• _Record extracts_
=======

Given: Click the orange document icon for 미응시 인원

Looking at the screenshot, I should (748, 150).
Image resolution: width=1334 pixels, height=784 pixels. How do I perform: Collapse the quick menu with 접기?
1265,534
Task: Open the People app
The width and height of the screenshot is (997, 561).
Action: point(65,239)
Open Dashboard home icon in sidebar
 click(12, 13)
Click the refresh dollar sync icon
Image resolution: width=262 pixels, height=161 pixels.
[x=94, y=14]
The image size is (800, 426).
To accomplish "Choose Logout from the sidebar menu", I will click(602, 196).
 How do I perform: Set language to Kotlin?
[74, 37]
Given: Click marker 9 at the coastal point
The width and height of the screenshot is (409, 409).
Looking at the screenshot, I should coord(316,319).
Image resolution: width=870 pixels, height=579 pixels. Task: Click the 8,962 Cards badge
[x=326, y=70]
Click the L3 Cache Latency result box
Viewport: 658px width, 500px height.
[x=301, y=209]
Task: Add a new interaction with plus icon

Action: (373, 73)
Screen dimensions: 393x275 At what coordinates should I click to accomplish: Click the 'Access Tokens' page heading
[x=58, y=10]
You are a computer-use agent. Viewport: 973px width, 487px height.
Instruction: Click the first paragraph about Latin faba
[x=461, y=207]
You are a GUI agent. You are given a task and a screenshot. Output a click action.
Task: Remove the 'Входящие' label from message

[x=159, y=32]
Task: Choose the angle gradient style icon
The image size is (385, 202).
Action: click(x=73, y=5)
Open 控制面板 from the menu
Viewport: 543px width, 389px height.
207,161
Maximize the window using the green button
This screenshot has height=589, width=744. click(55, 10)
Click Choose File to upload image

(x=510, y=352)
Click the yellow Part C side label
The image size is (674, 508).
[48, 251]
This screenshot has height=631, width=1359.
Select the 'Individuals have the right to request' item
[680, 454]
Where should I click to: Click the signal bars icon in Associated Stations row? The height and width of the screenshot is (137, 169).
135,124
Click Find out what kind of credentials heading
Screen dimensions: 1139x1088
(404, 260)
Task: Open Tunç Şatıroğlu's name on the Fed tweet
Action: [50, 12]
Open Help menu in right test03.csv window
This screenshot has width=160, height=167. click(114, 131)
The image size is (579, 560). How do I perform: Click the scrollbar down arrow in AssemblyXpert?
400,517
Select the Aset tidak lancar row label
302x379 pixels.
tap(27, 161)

=======

• _Exercise instructions_
If a line in the entries above contains "agent", it counts toward the total; give only that total.

• _Answer to the problem_
2